Copy nothing before the line containing "width, 708px height.". Reproduce that line and all that follow, exactly, through the end of the records.

----- Extracted information

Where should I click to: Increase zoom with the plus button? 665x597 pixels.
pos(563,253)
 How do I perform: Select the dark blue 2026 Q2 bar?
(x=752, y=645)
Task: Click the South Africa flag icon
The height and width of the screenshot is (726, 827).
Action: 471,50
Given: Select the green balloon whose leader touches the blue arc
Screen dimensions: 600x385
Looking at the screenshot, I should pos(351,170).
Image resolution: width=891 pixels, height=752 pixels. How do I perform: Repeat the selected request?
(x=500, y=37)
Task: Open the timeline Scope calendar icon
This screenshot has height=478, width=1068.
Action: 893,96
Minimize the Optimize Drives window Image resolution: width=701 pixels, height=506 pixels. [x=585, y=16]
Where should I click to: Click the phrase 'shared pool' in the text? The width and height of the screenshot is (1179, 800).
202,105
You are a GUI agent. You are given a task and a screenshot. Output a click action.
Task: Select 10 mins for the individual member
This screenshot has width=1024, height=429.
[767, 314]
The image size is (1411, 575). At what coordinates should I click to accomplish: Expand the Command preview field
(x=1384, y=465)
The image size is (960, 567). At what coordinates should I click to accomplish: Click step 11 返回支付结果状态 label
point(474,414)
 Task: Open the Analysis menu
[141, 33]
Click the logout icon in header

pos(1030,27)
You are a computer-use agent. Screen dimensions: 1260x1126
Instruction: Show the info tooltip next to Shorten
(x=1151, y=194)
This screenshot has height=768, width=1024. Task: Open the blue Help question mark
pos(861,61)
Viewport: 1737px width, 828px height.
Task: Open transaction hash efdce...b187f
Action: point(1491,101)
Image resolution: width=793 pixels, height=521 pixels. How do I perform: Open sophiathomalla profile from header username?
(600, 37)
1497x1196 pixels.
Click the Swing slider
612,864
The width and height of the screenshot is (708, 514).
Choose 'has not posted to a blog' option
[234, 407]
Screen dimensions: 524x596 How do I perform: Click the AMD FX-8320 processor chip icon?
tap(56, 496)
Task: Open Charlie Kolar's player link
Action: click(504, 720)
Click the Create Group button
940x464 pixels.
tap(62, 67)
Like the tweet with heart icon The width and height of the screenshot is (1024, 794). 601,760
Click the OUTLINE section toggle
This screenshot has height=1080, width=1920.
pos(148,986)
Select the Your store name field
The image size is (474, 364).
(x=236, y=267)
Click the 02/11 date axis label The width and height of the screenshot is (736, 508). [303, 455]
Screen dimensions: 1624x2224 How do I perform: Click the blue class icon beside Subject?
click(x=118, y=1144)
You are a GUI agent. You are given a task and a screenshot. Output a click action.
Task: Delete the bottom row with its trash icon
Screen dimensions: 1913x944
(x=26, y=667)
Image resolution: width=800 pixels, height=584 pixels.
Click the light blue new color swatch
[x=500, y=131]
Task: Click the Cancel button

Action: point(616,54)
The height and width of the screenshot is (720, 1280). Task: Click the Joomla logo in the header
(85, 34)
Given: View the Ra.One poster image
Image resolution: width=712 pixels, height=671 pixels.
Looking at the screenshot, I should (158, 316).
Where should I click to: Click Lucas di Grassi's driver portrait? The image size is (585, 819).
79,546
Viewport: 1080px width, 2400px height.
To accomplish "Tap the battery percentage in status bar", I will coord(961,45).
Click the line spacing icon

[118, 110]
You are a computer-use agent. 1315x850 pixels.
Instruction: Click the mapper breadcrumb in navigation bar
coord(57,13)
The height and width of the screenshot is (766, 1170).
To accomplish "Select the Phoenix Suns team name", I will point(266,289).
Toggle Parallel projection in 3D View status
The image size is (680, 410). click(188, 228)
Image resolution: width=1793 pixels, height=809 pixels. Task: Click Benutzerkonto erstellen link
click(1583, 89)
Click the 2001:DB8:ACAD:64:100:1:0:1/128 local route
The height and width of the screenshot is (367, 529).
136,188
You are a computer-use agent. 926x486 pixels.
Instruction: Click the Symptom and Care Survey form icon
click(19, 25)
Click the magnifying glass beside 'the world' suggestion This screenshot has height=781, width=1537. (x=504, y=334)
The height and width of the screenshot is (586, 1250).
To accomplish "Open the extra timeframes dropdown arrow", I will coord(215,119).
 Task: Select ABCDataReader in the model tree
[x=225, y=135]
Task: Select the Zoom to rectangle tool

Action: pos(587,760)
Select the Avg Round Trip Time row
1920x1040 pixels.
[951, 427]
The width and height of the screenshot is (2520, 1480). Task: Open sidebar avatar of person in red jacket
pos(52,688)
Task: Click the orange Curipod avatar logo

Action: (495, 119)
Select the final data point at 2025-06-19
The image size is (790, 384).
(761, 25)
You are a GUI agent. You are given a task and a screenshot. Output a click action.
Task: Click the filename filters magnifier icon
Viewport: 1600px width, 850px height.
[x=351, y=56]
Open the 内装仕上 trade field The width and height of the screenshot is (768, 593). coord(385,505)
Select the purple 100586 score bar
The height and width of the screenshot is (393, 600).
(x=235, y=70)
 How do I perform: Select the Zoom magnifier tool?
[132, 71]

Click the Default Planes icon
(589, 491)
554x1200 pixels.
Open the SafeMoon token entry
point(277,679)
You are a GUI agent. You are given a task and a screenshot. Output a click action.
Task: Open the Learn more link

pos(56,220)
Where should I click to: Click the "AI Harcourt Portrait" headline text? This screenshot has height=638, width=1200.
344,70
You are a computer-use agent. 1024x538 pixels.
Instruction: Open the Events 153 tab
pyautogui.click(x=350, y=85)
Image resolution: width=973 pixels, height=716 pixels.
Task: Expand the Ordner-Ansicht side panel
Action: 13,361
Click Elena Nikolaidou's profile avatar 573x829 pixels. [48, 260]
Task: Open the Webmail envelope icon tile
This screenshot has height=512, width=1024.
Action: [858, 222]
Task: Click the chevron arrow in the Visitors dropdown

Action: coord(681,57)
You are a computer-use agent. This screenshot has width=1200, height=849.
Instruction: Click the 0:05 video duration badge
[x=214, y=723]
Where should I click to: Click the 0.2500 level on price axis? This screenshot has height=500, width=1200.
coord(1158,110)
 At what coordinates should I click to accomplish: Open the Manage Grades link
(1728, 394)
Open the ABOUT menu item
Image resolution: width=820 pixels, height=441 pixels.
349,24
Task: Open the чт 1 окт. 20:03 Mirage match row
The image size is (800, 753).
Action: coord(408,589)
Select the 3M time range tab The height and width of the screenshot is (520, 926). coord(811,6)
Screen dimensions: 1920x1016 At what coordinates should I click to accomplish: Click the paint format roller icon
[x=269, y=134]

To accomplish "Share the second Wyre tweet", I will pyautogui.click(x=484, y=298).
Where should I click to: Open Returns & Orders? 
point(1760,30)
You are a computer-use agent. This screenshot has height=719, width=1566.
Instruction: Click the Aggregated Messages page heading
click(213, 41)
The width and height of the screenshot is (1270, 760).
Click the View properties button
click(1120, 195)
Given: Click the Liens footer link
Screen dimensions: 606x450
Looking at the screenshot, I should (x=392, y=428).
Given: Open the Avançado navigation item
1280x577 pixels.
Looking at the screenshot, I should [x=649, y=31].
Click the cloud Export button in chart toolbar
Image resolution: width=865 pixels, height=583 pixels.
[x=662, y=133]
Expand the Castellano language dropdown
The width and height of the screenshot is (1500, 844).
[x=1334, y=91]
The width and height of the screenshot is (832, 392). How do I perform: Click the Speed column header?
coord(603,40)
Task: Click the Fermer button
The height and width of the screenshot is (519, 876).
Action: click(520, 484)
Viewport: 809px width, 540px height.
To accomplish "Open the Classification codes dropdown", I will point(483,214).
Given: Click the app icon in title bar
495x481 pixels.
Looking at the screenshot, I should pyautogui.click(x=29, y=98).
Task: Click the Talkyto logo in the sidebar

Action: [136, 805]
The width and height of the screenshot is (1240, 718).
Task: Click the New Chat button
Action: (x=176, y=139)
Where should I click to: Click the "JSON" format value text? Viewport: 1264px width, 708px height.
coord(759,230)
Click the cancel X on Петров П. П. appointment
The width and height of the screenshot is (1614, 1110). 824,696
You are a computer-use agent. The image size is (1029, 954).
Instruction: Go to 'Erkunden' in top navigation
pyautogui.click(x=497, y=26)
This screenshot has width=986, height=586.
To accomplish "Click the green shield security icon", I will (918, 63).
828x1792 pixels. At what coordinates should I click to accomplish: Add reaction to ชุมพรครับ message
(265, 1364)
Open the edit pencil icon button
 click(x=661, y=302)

----------

Answer to this problem:
Where should I click to: Click the "JSON" format value text? Viewport: 1264px width, 708px height.
coord(759,230)
Click the cancel X on Петров П. П. appointment
The width and height of the screenshot is (1614, 1110). 824,696
You are a computer-use agent. The image size is (1029, 954).
Instruction: Go to 'Erkunden' in top navigation
pyautogui.click(x=497, y=26)
This screenshot has width=986, height=586.
To accomplish "Click the green shield security icon", I will (918, 63).
828x1792 pixels. At what coordinates should I click to accomplish: Add reaction to ชุมพรครับ message
(265, 1364)
Open the edit pencil icon button
 click(x=661, y=302)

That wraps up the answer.